- _LANGKAH PENGERJAAN_:
1. Berdasarkan kutipan tentang buku Drupadi, dari apa tokoh Drupadi diciptakan?
2. Tuliskan kembali bagian kutipan tentang buku Drupadi mulai dari "Drupadi adalah buku" hingga dan termasuk "menolak untuk dipertaruhkan.".

- _KUTIPAN TEKS_:

Drupadi adalah buku karya Seno Gumira Ajidarma, penulis gaek yang menjelmakan sang tokoh sentral ke dalam “versi” nya sendiri. Drupadi versi Seno bukan menonjol karena bersuami pandawa lima, melainkan tak gentar membela hak asasinya dari tekanan kekuasaan. Seno tak ingin menampilkan amoralitas seksual yang muncul dalam memoar jawa pada umumnya, tetapi tetap tak dapat dipungkiri bahwa berdasarkan eksistensialisme Sarte, Drupadi tidak dapat menolak untuk dipertaruhkan.
Potret Dewi Drupadi dibingkai dalam kecantikan yang melebihi mimpi. Drupadi memang tak pernah dilahirkan. Ia diciptakan dari sekuntum bunga teratai yang sedang merekah. Meski memiliki keelokan yang ‘indah takterperi’ , lantas tak menghindarkan Drupadi dari rintihan kelam. Kehidupannya tetap ditentukan oleh ketepatan tembakan panah para ksatria dan brahmana pada sayembara kerajaan. Hingga pada akhirnya, ketepatan bidikan Arjuna segera menyeretnya ke dalam kehidupan rumah tangga Pandawa. Sejak hari itu, Drupadi harus berbagi ‘sukma’ dengan Yudhistira, Bima, Arjuna, Nakula, dan Sadewa. Tak dapat dipungkiri, Paras cantik Drupadi dan kenyataan bahwa Ia bersuamikan Pandawa justru menimbulkan kebencian dan kecemburuan mendalam dalam diri para Kurawa. Yudhistira, sang raja agung berhasil dipermainkan oleh Duryudhana dan Dursasana di meja perjudian. Alhasil, Indraprastha, Hastina, bahkan Drupadi seluruhnya jatuh ke tangan Kurawa.
Sungguh nista bagaimana Kurawa tega memperlakukan Drupadi yang jelita dengan begitu kasar. Pasca kekalahan Yudhistira di meja perjudian, Dursasana menyeret paksa Drupadi dari ruang keputrian Hastina.
Suasana masih hiruk pikuk dan para Kurawa bersorak sorai ketika Drupadi meluncur seperti karung di atas lantai yang basah karena tumpahan arak ketika didorong sekuat tenaga oleh Dursasana dengan kakinya
“Menyembahlah kepada Prabu Hastina, anak pecundang Drupada!”

- _KUMPULAN DATA_:
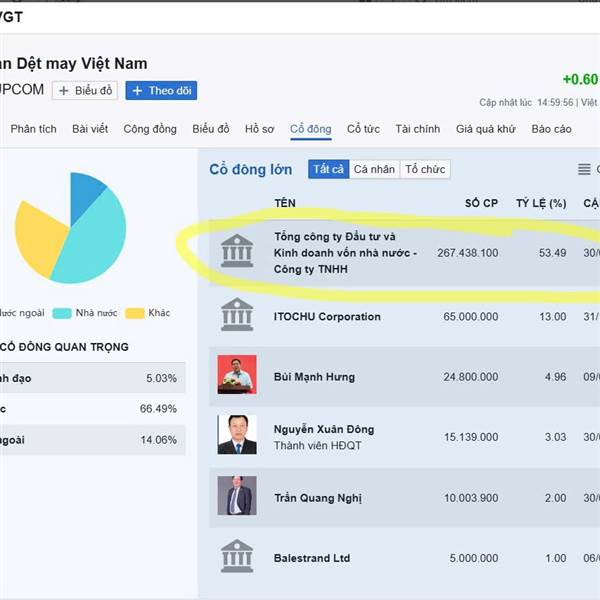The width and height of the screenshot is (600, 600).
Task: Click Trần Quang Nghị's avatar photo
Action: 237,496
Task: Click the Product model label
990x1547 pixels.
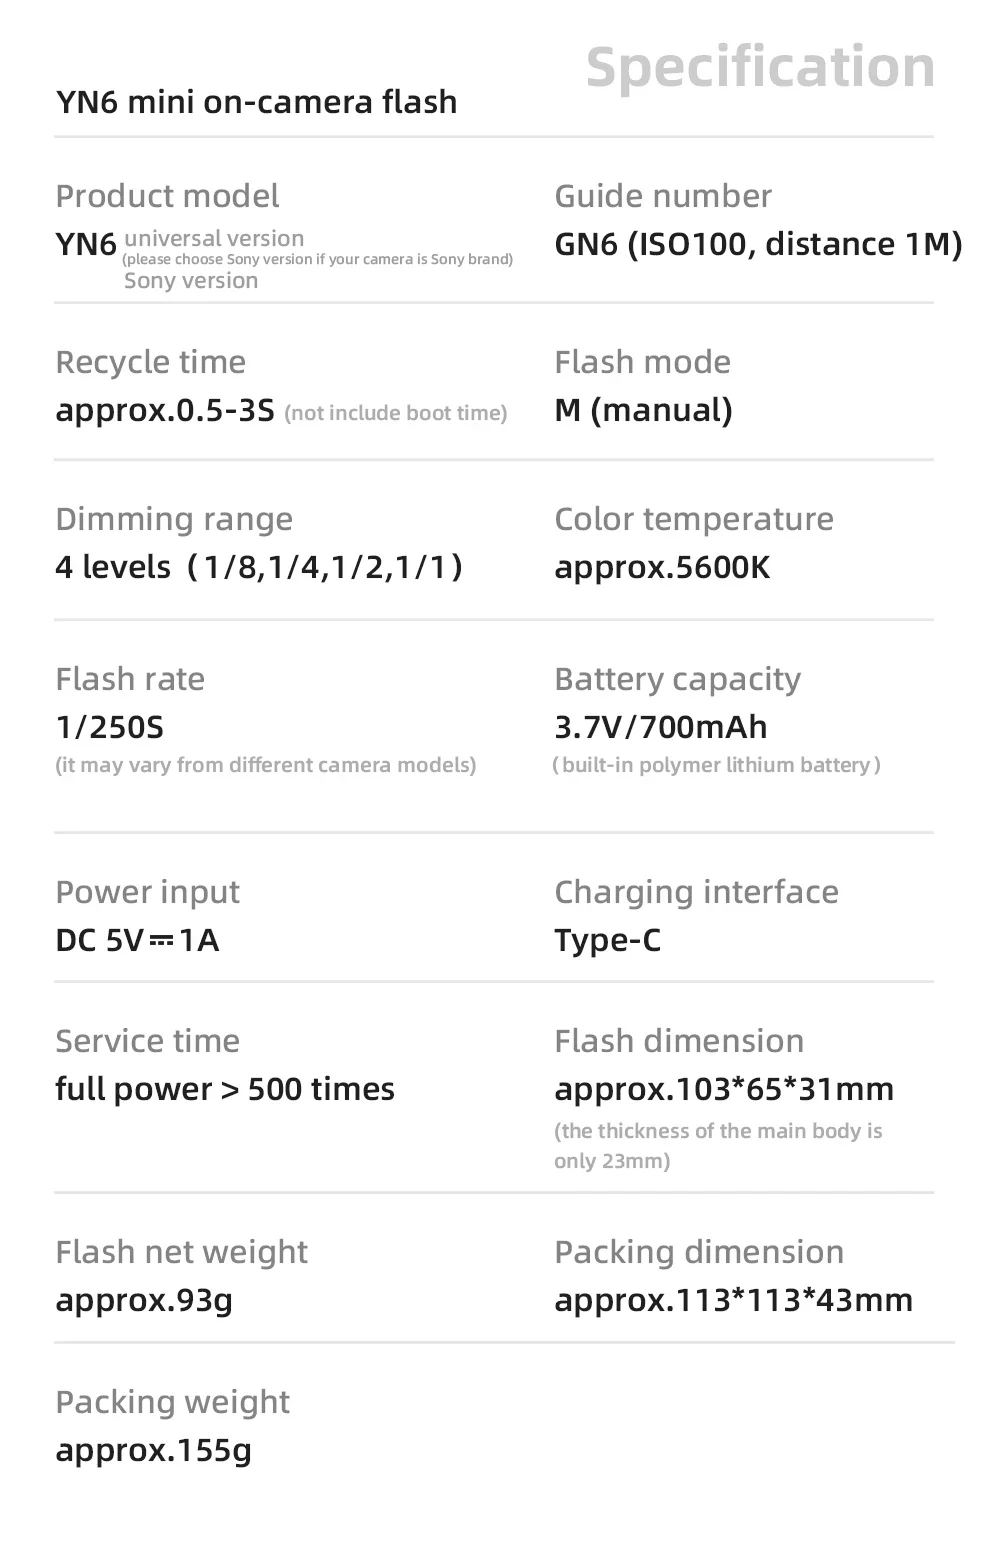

==

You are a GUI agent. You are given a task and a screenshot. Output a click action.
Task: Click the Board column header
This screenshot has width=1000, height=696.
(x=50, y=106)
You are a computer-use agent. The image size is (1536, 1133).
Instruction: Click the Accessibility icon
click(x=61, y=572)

- _PENYELESAIAN MASALAH_:
1. Dari sekuntum bunga teratai yang sedang merekah.

2.
Drupadi adalah buku karya Seno Gumira Ajidarma, penulis gaek yang menjelmakan sang tokoh sentral ke dalam “versi” nya sendiri. Drupadi versi Seno bukan menonjol karena bersuami pandawa lima, melainkan tak gentar membela hak asasinya dari tekanan kekuasaan. Seno tak ingin menampilkan amoralitas seksual yang muncul dalam memoar jawa pada umumnya, tetapi tetap tak dapat dipungkiri bahwa berdasarkan eksistensialisme Sarte, Drupadi tidak dapat menolak untuk dipertaruhkan.